I buy my wine in bulk (en vrac) in my own bottles from one of the local private domains whose vineyards and main operation are a couple of miles out of town, but who have a cave in town, actually an old chai, that they use as a salesroom. There are large wine tanks and the equipment for moving the wine from one vat to the next when it is first being processed. The equipment is fairly old, and I thought it was just being left in there for show, as it is their "storefront" in town, and in the summer season they sell a lot of wine to tourists. They bottle it, and also sell it in boxes -- it is AOC St. Chinian, very well respected wine. Wine in a box here is not what it is in the US. At any rate, one day during the height of the vedange I stopped to buy wine and the sales area was set up in the remise (barn) next door because they were using the old chai to process wine. I was quite surprised, as some of the equipment is around a hundred years old. Its a family operation, and the woman I usually deal with is the mother of the family, and I would guess in her late 70s, very nice.

I've mostly been getting reorganized since Pat left. I've moved from the apartment in Montmartre to one at the outer edge of the 20th arondissement, in an area known as "La Campagne de Paris" -- very interesting and much calmer than Montmartre. Montmartre area has a rich history, but it is absolutely over-run with tourists. Steady stream of them walking by my window reading guidebooks and snapping photos. I was right across from the Musee de Montmartre, so many people walked by on their way to the museum. The street is also part of several walking tours in various guidebooks. Read more about that in Pat's blog. It is reminiscent of some of the Provence villages I've visited which no longer have any businesses other than those serving tourists.

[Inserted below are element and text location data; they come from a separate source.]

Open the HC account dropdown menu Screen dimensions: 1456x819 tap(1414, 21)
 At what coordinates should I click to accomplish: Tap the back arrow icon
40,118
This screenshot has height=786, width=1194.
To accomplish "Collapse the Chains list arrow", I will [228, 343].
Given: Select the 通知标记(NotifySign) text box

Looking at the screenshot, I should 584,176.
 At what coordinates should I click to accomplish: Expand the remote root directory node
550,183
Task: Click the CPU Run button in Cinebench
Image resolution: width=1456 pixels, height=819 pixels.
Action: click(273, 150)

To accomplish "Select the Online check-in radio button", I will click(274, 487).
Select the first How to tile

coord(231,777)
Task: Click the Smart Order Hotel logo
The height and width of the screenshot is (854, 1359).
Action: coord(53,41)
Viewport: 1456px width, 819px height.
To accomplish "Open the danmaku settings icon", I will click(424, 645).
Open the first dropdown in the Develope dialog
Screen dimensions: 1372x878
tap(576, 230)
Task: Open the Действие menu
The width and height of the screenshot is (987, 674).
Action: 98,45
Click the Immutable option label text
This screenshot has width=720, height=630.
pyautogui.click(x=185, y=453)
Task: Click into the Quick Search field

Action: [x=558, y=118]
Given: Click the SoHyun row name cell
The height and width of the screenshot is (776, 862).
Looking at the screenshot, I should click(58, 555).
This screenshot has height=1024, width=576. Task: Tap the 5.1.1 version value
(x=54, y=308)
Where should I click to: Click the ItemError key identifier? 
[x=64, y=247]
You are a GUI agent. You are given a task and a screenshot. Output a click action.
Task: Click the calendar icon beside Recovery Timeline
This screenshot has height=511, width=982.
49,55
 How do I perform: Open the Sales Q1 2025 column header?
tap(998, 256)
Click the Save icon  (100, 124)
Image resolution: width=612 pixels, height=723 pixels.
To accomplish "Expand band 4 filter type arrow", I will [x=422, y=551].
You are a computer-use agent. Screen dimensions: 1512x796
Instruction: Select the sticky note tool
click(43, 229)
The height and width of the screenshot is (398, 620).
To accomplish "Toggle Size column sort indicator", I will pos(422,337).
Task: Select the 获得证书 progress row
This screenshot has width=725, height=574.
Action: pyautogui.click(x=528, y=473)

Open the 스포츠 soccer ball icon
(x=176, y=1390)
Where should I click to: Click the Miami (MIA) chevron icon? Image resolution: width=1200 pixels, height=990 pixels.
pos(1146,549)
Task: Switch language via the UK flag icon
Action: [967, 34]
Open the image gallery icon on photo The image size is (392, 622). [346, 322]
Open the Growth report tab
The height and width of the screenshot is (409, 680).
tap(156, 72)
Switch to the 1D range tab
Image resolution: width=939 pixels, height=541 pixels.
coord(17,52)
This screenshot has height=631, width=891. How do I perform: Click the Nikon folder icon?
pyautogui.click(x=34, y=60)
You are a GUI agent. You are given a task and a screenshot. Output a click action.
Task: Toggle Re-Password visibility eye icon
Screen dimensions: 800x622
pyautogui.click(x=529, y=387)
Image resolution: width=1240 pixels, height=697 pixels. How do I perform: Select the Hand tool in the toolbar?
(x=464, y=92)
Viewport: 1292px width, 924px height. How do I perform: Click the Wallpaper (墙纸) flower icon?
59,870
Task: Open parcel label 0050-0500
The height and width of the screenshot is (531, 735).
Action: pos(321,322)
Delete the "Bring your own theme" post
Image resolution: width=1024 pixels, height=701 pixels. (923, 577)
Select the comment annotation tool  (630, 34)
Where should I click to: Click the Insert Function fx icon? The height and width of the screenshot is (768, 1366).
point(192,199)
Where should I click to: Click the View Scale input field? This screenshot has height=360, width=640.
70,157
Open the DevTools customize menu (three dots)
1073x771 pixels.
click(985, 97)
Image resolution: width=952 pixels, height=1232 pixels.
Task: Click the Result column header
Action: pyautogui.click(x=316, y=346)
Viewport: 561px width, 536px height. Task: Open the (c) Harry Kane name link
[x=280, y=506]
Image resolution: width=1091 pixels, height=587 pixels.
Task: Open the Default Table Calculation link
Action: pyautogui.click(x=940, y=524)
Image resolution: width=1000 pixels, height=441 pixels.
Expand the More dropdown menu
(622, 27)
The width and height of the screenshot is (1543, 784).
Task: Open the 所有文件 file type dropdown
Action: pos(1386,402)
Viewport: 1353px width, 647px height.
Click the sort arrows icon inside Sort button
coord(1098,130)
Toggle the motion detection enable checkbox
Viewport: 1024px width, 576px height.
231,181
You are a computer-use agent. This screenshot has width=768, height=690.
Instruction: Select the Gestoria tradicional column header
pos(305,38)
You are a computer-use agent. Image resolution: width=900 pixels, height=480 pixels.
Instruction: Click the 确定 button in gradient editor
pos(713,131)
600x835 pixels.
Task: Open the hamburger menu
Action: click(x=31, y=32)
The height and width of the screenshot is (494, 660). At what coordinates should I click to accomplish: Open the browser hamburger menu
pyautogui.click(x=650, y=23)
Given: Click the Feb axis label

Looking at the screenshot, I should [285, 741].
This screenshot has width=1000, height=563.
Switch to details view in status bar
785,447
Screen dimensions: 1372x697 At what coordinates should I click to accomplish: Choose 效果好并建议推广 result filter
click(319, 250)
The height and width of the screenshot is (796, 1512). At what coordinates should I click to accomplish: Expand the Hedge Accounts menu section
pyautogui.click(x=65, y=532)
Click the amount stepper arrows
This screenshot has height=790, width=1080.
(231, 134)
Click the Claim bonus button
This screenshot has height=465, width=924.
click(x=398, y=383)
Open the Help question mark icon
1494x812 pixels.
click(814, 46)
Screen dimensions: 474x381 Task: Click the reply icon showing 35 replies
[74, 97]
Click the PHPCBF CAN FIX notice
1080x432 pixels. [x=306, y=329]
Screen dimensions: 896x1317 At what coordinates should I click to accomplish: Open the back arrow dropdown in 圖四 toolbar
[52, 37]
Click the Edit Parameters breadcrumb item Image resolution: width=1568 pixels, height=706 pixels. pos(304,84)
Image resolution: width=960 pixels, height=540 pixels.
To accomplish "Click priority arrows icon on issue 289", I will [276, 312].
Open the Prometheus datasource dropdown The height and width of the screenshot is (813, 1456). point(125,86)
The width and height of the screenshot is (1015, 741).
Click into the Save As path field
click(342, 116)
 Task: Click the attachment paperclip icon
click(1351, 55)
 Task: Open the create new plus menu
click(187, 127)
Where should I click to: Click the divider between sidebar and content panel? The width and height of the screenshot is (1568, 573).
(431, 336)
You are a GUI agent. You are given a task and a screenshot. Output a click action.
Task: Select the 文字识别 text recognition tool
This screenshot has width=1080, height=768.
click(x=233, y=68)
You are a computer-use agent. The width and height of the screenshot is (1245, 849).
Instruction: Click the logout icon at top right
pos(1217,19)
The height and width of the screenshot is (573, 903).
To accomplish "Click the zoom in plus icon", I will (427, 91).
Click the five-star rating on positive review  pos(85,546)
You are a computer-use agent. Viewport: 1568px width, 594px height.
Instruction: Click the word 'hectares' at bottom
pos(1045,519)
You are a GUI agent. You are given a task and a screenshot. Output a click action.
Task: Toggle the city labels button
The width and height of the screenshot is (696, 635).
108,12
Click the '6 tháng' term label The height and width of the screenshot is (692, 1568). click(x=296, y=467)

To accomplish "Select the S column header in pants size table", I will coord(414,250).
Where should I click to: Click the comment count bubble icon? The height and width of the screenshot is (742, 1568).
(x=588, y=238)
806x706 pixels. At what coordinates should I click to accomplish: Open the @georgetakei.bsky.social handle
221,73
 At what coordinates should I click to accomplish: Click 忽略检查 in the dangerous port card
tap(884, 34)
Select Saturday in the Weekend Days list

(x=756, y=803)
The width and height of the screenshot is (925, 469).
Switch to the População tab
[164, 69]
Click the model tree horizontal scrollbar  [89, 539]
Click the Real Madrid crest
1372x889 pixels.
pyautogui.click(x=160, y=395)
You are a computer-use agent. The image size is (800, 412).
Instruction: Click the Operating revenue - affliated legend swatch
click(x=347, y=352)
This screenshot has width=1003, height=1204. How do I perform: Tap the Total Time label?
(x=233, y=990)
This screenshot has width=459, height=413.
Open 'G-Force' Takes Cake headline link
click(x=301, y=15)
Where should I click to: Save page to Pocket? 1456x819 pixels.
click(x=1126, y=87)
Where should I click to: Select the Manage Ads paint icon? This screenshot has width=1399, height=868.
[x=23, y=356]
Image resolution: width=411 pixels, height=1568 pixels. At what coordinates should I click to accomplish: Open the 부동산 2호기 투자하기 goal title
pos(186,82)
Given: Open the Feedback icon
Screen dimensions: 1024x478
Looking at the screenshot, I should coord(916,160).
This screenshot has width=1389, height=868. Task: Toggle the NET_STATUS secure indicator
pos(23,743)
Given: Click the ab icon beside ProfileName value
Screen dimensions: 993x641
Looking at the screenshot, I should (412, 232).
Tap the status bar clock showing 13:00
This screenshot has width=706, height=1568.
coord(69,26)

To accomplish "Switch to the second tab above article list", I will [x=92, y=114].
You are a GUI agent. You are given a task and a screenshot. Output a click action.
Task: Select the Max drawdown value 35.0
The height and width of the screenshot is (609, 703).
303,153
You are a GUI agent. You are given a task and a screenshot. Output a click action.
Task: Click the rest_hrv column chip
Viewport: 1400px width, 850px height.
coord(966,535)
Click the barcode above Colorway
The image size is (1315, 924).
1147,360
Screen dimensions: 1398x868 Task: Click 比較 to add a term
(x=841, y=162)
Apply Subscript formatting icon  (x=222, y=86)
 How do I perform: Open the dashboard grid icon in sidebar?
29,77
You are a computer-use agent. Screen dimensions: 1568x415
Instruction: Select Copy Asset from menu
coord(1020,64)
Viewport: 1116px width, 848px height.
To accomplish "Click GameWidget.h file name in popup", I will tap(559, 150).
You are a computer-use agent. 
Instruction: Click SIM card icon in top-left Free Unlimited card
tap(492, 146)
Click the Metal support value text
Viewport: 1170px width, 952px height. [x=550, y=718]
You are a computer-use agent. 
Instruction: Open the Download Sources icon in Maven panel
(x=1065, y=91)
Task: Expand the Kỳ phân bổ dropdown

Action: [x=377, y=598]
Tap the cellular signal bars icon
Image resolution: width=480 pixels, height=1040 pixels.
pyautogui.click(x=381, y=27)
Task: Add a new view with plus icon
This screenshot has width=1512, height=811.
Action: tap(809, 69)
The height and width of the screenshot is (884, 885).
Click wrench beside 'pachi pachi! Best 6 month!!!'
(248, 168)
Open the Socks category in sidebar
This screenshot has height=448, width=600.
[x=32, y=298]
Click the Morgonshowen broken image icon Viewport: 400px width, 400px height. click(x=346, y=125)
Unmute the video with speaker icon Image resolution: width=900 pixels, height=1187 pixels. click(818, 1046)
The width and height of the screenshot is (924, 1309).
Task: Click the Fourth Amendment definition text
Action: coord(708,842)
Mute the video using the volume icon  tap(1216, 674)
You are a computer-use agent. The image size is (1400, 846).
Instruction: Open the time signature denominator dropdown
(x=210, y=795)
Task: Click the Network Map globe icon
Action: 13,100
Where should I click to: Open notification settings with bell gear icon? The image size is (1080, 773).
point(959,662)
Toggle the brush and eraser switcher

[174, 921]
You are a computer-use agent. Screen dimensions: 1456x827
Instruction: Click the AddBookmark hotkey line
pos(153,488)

My buddy Chris is coming to visit after Christmas, and staying a month. We'll have a great time eating our way around Paris. Around the 20th of January we'll head back down to my little place in Roquebrun, and he'll return to Paris on the train to the airport. It snowed last Thursday, two or three inches, but it brought the traffic in Montmartre to a standstill. No cars, no buses, no taxis, just trucks that had work to do.

I had Thanksgiving dinner with my friends here, Ellen and Jean-Pierre, a lovely turkey with all the U.S. trimmings! Really enjoyed that. Also had a chance to spend an afternoon with my friend Marval, outside Paris. Please note the photo of my Paris christmas tree, purchased from the equivalent of a 99 cent store, also its trimmings and lights. Happy 2010 everyone!